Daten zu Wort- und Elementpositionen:
□ □ □ □ □ □ □

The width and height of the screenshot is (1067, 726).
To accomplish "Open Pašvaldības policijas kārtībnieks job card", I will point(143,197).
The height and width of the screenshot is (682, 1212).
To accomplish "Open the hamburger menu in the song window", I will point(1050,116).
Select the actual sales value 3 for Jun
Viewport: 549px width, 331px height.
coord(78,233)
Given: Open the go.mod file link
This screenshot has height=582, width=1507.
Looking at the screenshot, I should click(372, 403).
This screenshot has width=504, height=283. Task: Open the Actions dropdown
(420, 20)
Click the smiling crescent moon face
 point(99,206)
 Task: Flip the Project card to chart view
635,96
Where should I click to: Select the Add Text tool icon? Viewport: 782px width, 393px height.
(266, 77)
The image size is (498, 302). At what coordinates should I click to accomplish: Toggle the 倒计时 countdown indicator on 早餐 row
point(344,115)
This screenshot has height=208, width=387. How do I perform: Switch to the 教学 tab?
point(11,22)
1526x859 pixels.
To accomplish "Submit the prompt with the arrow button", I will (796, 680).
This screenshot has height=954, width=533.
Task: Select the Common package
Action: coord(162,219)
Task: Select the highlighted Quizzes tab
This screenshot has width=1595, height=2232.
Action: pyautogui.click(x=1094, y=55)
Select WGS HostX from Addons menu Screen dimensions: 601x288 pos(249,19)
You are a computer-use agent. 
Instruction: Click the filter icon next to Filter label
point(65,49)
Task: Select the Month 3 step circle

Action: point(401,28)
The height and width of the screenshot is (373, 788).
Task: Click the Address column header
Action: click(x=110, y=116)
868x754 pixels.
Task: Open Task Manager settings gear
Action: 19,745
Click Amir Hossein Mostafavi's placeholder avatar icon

□ □ □ □ □ □ □

• _Aufgabenstellung_
Übertrage sämtliche Zeilen der obigen Daten ohne die Leerzeilen in eine Markdown-Tabelle mit den Spalten „Nummer“ und „Zeile“. In „Nummer“ steht die fortlaufende Zeilennummer, in „Zeile“ der Wortlaut der jeweiligen Zeile.

• _Lösung zur Aufgabe_
| Nummer | Zeile |
|---|---|
| 1 | The width and height of the screenshot is (1067, 726). |
| 2 | To accomplish "Open Pašvaldības policijas kārtībnieks job card", I will point(143,197). |
| 3 | The height and width of the screenshot is (682, 1212). |
| 4 | To accomplish "Open the hamburger menu in the song window", I will point(1050,116). |
| 5 | Select the actual sales value 3 for Jun |
| 6 | Viewport: 549px width, 331px height. |
| 7 | coord(78,233) |
| 8 | Given: Open the go.mod file link |
| 9 | This screenshot has height=582, width=1507. |
| 10 | Looking at the screenshot, I should click(372, 403). |
| 11 | This screenshot has width=504, height=283. Task: Open the Actions dropdown |
| 12 | (420, 20) |
| 13 | Click the smiling crescent moon face |
| 14 |  point(99,206) |
| 15 |  Task: Flip the Project card to chart view |
| 16 | 635,96 |
| 17 | Where should I click to: Select the Add Text tool icon? Viewport: 782px width, 393px height. |
| 18 | (266, 77) |
| 19 | The image size is (498, 302). At what coordinates should I click to accomplish: Toggle the 倒计时 countdown indicator on 早餐 row |
| 20 | point(344,115) |
| 21 | This screenshot has height=208, width=387. How do I perform: Switch to the 教学 tab? |
| 22 | point(11,22) |
| 23 | 1526x859 pixels. |
| 24 | To accomplish "Submit the prompt with the arrow button", I will (796, 680). |
| 25 | This screenshot has height=954, width=533. |
| 26 | Task: Select the Common package |
| 27 | Action: coord(162,219) |
| 28 | Task: Select the highlighted Quizzes tab |
| 29 | This screenshot has width=1595, height=2232. |
| 30 | Action: pyautogui.click(x=1094, y=55) |
| 31 | Select WGS HostX from Addons menu Screen dimensions: 601x288 pos(249,19) |
| 32 | You are a computer-use agent.  |
| 33 | Instruction: Click the filter icon next to Filter label |
| 34 | point(65,49) |
| 35 | Task: Select the Month 3 step circle |
| 36 | Action: point(401,28) |
| 37 | The height and width of the screenshot is (373, 788). |
| 38 | Task: Click the Address column header |
| 39 | Action: click(x=110, y=116) |
| 40 | 868x754 pixels. |
| 41 | Task: Open Task Manager settings gear |
| 42 | Action: 19,745 |
| 43 | Click Amir Hossein Mostafavi's placeholder avatar icon |